Should students and teachers return to in-person classes in the fall, they should expect drastic changes in health protocols and overall daily life. Under the state guidelines, students in second grade and above are required to wear a mask or face covering that covers their nose and mouth, while students in kindergarten and first grade should be encouraged to wear masks. All students will be required to wear masks while on the school bus as well. Adults, including educators and staff, are required to wear masks throughout the day. If staff or students have conditions that make it unsafe for them to wear a mask, exceptions will be considered. The guidance suggests transparent masks for both teachers and students in classes for deaf and hard-of-hearing students, and for teachers and younger students who rely on visual or facial cues.
Folks in school are encouraged to take “mask breaks” whenever possible, if they are properly distanced, or “ideally outside, or at least with the windows open.”
All masks and face coverings should be provided by the family, according to the guidance, although disposable masks should be made available for students who need them. The state is encouraging that school districts aim for six feet of distance between individuals, with a minimum of three feet.
School facilities will also have to dramatically shift the physical structure of classrooms, entry and exit points, and areas with high amounts of foot traffic to accommodate these new health precautions. Schools will aim to place desks six feet apart, but no fewer than three feet apart, all facing the same direction. Schools will also seek to limit the intermingling of classes and student groups to avoid the spread of the virus. Students will divide into small groups that remain with one another throughout the day, and there will be no required maximum cohort size, so long as schools adhere to the other physical distancing requirements.
Gov. Charlie Baker said the state was close to implementing temperature checks, but did not because of the high likelihood of false-positive and false-negative results.
“[The] overwhelming message we got from the folks in the healthcare community in respect to kids’ temperature checks [was that they] will provide people with a lot of the wrong information with respect to the status of the kids when they show up to school,” Baker said at a press conference Thursday.
In addition to in-school protocols, families will be required to screen their kids before sending them to school, using a checklist that will be disseminated by DESE. “Checking for symptoms each morning by families and caregivers is critical, and will serve as the primary screening mechanism for COVID-19 symptoms,” the guidance states.

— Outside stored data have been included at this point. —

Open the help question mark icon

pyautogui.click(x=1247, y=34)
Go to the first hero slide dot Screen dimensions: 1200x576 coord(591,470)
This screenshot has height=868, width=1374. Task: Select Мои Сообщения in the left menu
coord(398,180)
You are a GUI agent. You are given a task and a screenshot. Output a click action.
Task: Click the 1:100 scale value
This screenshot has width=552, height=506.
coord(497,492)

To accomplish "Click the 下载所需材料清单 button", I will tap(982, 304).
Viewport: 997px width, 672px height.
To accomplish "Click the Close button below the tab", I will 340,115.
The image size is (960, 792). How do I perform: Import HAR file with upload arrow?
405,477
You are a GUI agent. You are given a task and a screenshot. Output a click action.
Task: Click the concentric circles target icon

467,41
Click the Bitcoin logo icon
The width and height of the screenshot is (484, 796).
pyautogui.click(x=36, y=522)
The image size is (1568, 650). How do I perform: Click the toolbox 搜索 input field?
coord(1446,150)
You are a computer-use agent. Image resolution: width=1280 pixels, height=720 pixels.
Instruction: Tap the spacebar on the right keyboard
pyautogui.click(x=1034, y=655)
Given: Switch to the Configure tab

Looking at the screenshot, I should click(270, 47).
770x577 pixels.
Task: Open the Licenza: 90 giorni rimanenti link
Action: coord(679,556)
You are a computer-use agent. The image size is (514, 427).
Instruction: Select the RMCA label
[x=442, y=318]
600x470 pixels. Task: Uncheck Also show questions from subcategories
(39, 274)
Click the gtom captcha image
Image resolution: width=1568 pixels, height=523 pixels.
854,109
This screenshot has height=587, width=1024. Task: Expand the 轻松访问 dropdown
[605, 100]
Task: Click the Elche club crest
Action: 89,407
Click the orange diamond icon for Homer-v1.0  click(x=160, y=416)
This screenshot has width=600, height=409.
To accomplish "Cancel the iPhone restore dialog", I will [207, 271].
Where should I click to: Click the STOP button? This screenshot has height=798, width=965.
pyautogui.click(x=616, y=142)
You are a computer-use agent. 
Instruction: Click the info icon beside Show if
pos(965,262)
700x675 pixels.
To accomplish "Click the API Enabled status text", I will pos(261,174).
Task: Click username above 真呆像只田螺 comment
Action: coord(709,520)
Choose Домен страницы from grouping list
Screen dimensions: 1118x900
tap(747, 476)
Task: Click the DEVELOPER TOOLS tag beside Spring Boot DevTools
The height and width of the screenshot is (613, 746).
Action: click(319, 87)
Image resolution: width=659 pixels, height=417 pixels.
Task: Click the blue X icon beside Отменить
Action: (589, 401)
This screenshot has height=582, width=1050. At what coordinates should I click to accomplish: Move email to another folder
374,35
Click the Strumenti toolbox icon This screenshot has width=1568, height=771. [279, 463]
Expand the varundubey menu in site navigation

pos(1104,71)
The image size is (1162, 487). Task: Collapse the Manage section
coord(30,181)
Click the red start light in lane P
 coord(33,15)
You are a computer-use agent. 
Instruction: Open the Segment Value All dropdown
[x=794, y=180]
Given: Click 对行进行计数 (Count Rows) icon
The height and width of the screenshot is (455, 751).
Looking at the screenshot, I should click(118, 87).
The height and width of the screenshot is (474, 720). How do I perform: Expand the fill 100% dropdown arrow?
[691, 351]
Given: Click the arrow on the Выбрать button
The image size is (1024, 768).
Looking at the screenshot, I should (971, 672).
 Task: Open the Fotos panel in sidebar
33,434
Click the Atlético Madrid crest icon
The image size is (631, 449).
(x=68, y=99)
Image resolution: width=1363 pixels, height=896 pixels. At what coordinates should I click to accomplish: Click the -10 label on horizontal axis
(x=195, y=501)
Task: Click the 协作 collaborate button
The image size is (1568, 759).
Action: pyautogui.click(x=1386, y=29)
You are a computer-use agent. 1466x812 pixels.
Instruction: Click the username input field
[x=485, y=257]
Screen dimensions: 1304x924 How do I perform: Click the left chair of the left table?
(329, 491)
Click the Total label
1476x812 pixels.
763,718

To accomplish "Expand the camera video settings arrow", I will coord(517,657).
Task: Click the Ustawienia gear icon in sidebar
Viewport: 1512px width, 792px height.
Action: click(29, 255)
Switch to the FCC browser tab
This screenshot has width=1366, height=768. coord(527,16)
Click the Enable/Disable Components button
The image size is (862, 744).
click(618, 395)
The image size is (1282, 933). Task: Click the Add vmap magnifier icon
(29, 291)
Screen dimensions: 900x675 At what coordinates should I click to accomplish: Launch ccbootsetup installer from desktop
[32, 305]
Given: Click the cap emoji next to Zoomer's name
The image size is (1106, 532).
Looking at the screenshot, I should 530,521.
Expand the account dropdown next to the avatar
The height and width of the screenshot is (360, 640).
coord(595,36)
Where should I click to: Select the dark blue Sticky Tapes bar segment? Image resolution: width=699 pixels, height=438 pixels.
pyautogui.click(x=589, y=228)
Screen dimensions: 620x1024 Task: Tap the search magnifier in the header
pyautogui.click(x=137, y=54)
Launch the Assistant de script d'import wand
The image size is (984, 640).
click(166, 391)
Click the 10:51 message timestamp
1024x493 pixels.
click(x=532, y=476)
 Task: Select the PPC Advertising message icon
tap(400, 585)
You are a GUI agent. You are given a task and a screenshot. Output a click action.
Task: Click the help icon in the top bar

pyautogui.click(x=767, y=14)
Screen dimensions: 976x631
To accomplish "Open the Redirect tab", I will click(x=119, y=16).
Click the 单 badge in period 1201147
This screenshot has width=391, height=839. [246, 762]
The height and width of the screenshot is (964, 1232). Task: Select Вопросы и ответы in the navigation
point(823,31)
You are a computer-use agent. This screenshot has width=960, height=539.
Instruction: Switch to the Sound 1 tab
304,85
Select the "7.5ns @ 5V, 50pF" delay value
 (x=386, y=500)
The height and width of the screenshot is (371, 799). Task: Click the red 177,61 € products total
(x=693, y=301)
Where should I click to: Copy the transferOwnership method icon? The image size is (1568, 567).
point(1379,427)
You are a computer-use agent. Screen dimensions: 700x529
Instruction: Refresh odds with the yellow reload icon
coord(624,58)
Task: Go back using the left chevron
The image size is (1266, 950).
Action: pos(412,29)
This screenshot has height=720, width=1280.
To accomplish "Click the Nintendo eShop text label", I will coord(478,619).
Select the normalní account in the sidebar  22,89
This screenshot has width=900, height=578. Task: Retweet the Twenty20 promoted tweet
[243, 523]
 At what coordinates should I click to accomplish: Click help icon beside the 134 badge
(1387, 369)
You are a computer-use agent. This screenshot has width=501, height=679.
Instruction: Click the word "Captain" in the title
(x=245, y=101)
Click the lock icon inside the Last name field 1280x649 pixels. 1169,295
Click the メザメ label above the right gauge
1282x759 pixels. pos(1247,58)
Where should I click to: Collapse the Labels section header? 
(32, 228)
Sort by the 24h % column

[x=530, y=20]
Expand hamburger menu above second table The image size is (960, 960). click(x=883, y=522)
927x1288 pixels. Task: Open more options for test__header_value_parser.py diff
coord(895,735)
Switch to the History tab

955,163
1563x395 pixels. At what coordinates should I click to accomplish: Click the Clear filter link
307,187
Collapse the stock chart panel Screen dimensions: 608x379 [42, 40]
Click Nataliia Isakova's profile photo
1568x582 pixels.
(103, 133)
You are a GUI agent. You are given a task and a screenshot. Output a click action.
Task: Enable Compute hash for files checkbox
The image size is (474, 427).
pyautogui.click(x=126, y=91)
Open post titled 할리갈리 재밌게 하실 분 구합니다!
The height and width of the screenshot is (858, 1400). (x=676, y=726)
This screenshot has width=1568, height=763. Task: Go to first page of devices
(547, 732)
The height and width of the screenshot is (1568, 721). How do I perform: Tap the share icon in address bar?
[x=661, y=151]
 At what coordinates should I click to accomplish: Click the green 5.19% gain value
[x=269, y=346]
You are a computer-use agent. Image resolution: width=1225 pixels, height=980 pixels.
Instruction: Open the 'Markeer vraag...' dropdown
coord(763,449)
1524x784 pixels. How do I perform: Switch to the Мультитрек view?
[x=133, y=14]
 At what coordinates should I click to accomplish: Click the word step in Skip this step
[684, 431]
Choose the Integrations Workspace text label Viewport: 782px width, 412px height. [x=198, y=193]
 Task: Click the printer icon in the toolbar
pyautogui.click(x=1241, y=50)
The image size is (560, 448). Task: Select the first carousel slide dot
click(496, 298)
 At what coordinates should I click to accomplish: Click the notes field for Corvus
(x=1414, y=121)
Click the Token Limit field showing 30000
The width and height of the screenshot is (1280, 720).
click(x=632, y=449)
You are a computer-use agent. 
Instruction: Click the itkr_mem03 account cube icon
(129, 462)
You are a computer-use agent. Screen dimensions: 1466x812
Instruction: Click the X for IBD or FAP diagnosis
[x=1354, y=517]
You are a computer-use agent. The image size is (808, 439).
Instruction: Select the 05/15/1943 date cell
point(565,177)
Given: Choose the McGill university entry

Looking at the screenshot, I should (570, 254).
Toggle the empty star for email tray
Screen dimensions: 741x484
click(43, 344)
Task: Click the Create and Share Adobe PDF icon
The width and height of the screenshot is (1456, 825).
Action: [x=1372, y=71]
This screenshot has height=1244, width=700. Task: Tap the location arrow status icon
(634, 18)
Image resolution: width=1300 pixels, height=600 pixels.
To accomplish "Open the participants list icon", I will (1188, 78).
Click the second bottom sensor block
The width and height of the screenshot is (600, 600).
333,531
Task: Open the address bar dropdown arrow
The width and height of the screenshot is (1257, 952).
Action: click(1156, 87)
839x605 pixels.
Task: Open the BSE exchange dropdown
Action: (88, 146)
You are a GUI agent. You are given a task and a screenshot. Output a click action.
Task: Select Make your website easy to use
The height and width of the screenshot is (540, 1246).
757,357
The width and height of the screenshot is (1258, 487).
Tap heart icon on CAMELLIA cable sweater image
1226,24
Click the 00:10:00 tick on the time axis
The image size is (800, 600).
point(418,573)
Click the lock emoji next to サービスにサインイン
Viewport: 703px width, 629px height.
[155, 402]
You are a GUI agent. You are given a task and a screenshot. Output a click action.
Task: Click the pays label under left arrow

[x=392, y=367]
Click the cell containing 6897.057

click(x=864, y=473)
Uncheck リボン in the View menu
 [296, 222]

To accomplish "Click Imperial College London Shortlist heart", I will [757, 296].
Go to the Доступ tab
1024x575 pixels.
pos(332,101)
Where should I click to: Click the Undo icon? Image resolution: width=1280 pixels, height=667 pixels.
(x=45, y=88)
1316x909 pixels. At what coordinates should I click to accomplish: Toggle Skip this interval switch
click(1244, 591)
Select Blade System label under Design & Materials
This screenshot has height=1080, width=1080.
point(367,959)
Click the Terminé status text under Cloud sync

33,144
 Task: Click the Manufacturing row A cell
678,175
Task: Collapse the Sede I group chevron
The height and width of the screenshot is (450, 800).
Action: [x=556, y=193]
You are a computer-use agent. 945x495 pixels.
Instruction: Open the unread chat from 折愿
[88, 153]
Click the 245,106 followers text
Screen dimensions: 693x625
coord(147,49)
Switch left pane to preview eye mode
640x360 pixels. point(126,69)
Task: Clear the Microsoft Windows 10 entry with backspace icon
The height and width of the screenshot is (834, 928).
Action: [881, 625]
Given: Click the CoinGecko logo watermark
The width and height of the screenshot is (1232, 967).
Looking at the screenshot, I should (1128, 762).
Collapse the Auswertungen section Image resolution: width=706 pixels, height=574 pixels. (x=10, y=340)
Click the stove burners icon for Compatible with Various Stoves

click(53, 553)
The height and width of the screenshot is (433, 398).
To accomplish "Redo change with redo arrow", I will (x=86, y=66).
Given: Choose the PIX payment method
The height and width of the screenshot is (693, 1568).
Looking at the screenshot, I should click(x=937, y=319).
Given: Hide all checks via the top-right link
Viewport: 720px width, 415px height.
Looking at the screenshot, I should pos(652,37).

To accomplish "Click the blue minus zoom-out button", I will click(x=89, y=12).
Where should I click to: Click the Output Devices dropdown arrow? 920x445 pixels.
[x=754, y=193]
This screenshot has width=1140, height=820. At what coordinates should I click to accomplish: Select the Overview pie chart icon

Everyone in the school will be required to use good hand hygiene, with hand sanitizer stations placed at key locations like entrances to buildings and classrooms.
There should also be an isolated space where students who are exhibiting COVID-19 symptoms can be sequestered from the rest of the student body.
Districts and schools will be required to submit their comprehensive fall reopening plans to DESE in August. The guidelines also require schools to develop plans for how students with disabilities, English language learners, and others will receive necessary services.
Baker touched on how students with disabilities have been affected by the lack of in-person schooling. “The overwhelmingly, most powerful messages that we have heard have been from the parents of special needs kids, who believe their kids have regressed dramatically over the past few months,” Baker said. “I can’t emphasize how important, especially for those kids and their families, that face time and that daily routine and that constant sense of communication and progress is to their ability to continue to grow and develop.”
Additional guidance, including sports, transportation, and handling a positive case in the school, will be released in July.
Reporter Brian Dowd contributed to this story.